## Exercise brief
What you write should match, word for word, the lines from the one containing "The height and width of the screenshot is (571, 928)." through the end of the data, with no pictures.

Stored items:
■ ■ ■ ■ ■

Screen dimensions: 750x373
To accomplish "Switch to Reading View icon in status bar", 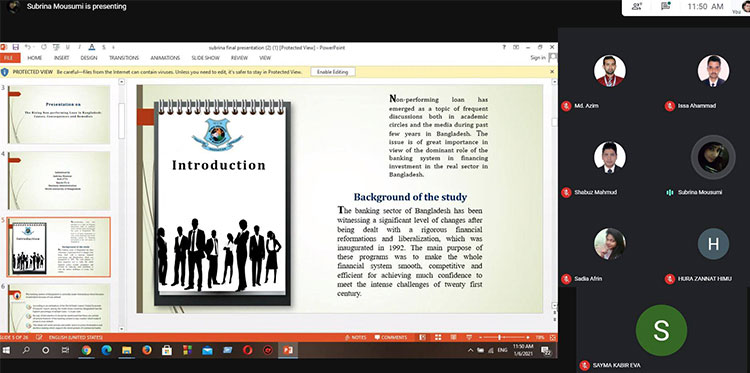I will pyautogui.click(x=453, y=337).
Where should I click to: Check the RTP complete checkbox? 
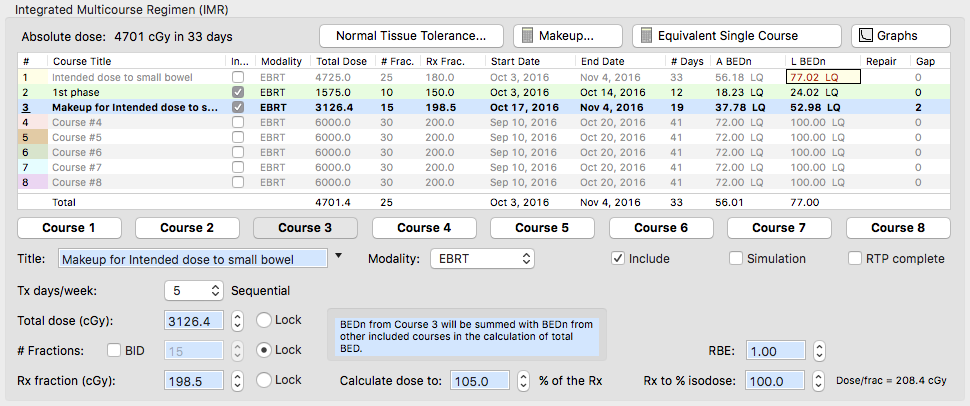pyautogui.click(x=855, y=259)
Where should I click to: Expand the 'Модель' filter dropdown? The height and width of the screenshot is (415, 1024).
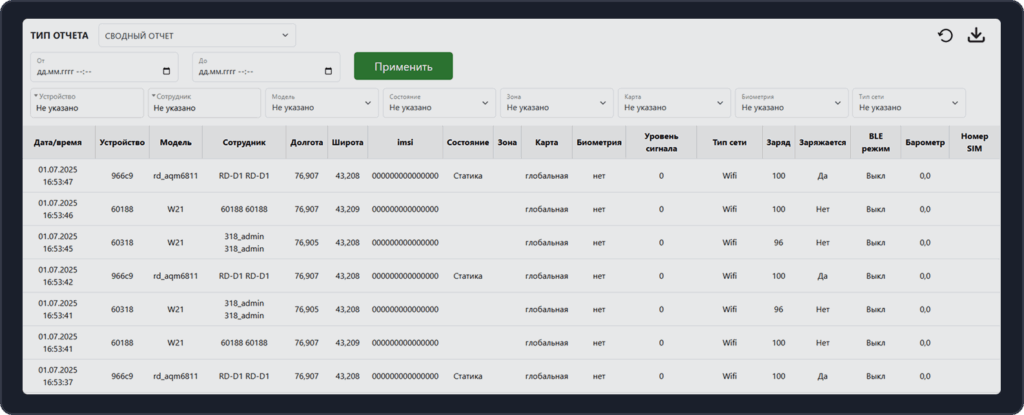[x=320, y=102]
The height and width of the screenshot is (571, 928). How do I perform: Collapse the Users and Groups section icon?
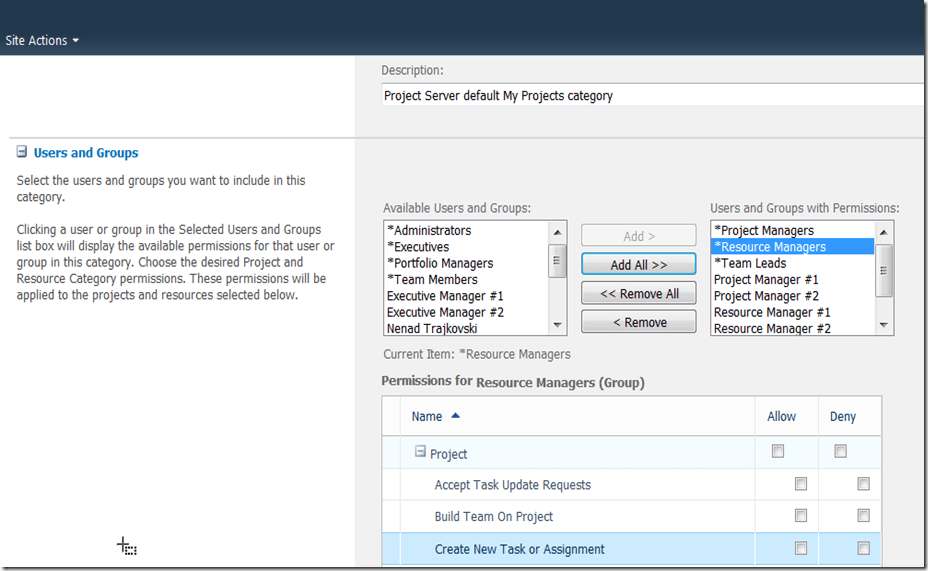[21, 153]
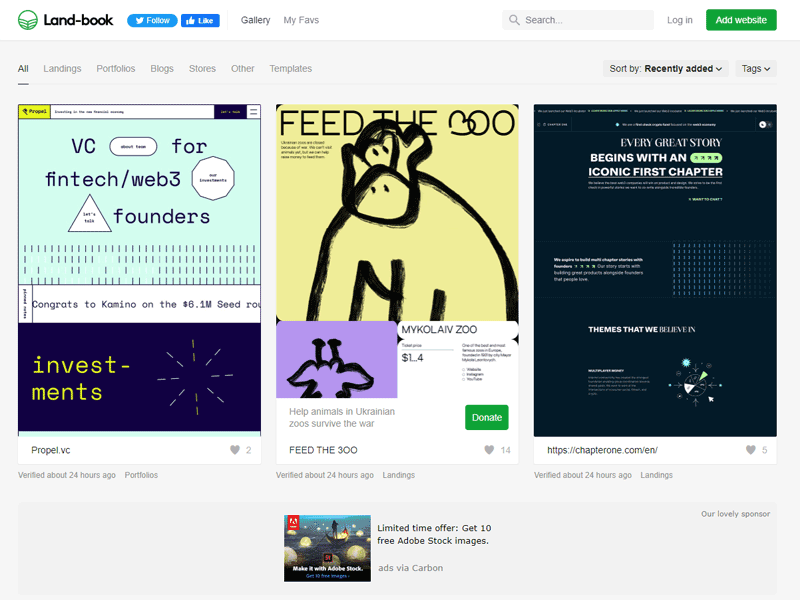The height and width of the screenshot is (600, 800).
Task: Click the Add website button
Action: pos(741,20)
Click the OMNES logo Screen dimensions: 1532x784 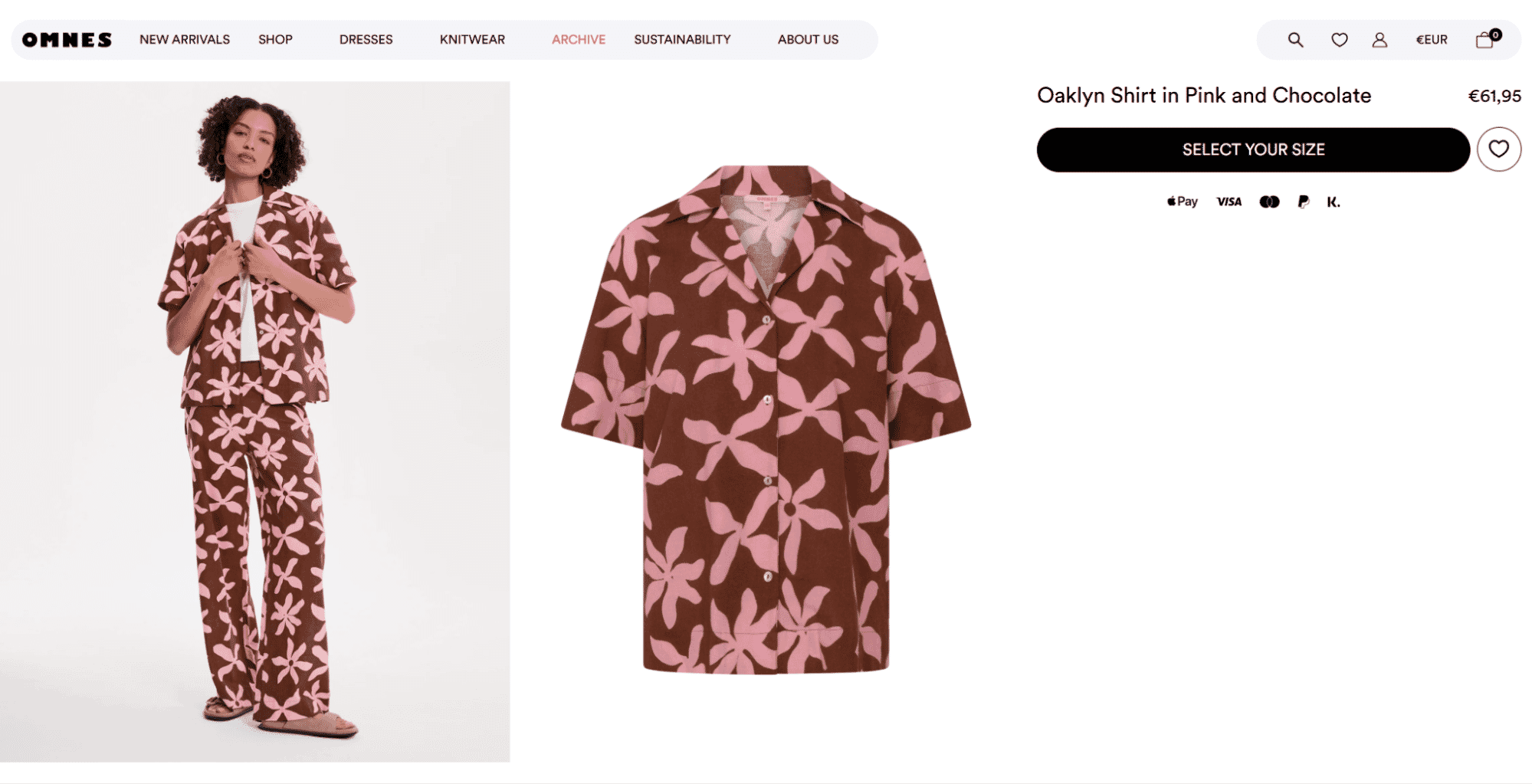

■ ■ ■ ■ ■

## Answer below
The height and width of the screenshot is (571, 928). How do I perform: Collapse the Users and Groups section icon?
[21, 153]
The height and width of the screenshot is (600, 800).
Task: Click the Add website button
Action: pos(741,20)
Click the OMNES logo Screen dimensions: 1532x784 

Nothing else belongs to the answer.